Bernard Tardieu « Mesures des émissions de méthane : énormément de progrès ces dix dernières années »

Interview de Bernard Tardieu, Vice-Président du Pôle Energie, publiée dans le numéro 423 de la Revue ENJEUX, le magazine de la normalisation et du management (Editions AFNOR Avril 2022)

Enjeux : Pourquoi la mobilisation internationale pour réduire les émissions de méthane a-t-elle autant tardé ?

Bernard Tardieu : Je pense que les industriels du charbon, du gaz et du pétrole, qui constituent un lobby très puissant au niveau mondial, ont fait en sorte de détourner l’attention sur l’agriculture. Or les émissions du secteur énergétique sont essentielles. Ce sont de surcroît les plus faciles à réduire. Elles proviennent principalement de fuites d’installations mal réglées, par exemple les gazoducs ou les torchères qui sont censées transformer le méthane en CO2 mais en laissent échapper le plus souvent la moitié. Les mines de charbon, et d’ailleurs l’ensemble de la manipulation du charbon, émettent beaucoup de méthane – tout le monde connaît les coups de grisou ! Les industriels pourraient réduire ces émissions s’ils étaient motivés. Le plus efficace serait de donner un prix aux émissions de méthane, pour qu’ils soient incités financièrement à prendre les choses en main.
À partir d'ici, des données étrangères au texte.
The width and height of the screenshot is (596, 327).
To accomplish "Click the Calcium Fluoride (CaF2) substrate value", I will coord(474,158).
E. : Est-ce dans ce secteur que les marges de manœuvre sont les plus importantes ?

B. T. : Oui, et il faut le souligner. C’est un peu la même chose pour les décharges à ciel ouvert, qui émettent du méthane du moment qu’elles contiennent de la cellulose. Ces décharges sont interdites en France et en Europe, mais elles subsistent en Afrique et en Amérique du Sud, avec la difficulté, si l’on veut les supprimer, qu’elles font vivre des familles entières. Lutter contre les termitières géantes est un autre moyen d’action. On ne le sait pas forcément, mais ces termitières sont des émettrices de méthane non négligeables. De même pour les vers qui mangent les poutres des maisons de campagne !
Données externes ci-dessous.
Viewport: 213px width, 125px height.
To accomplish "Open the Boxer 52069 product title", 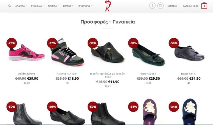I will click(148, 74).
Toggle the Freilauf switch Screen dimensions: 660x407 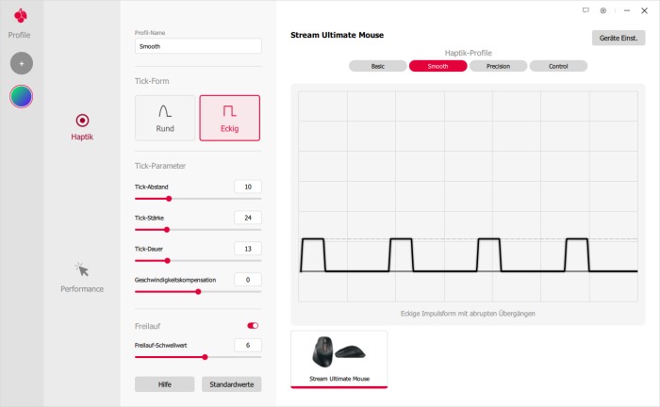(253, 326)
E. : Les choses se compliquent quand il s’agit de limiter les émissions du secteur agricole, que ce soit les rizières ou l’élevage…

B. T. : Effectivement. Les rizières sont des zones humides et comme toutes les zones humides, elles émettent du méthane. Doit-on pour autant les supprimer, alors que les trois quarts de la population mondiale se nourrissent de cette céréale ? Cela ne me paraît pas raisonnable et en tout cas pas prioritaire. On peut en revanche chercher des variétés de riz mieux adaptées à cet enjeu, avec un argument intéressant pour les cultivateurs : l’émission de méthane réduit la productivité de cette culture. Concernant les fumiers et lisiers, on peut aboutir à un système vertueux : utiliser cette biomasse dans les champs, mais en recourant à la méthanisation. Le méthane produit par la fermentation peut être capté, purifié et envoyé dans le réseau.
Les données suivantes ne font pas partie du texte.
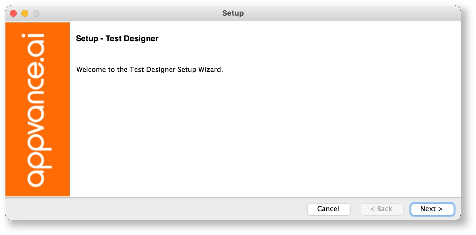Viewport: 476px width, 235px height.
Task: Close the Setup window using red button
Action: (13, 13)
E. : Comment lutter contre le méthane émis par les vaches ?

B. T. : Il faut d’abord prendre en compte le type d’élevage. Une vache dans sa prairie broute de l’herbe qui fermente dans son estomac, lequel émet du méthane. Mais sa bouse retourne au sol et fertilise la prairie, qui, elle, stocke du carbone. Il semblerait donc que les élevages extensifs soient neutres d’un point de vue climatique.

E. : A-t-on fait des progrès dans la mesure des émissions de méthane ?

B. T. : Il y a eu énormément de progrès ces dix dernières années. C’est très important dans le cas du méthane, qui est non seulement diffus mais qui, contrairement au CO2, a une durée de vie assez courte, de l’ordre de huit à dix ans. Des appareils laser installés au sol mesurent par absorption le méthane dans l’air. Ils offrent un suivi très précis. Il y a aussi dorénavant des satellites qui mesurent le méthane dans l’atmosphère. On obtient des images de la planète où peuvent être visualisés à certains endroits des nuages de méthane. Ces nouveaux outils sont porteurs de progrès considérables, car la mesure est un préalable à l’action, sans compter qu’ils permettent de progresser dans la connaissance du phénomène. Par exemple, on a longtemps pensé que les grandes forêts équatoriales étaient le poumon de la Terre. C’est vrai, mais pas tout le temps. Pendant la période des crues, ces zones sont inondées et émettent du méthane. Quant aux incendies de forêts, ils émettent du CO2 pendant une journée quand la forêt brûle avec des flammes, mais ils émettent ensuite du méthane pendant plusieurs jours quand le feu couve.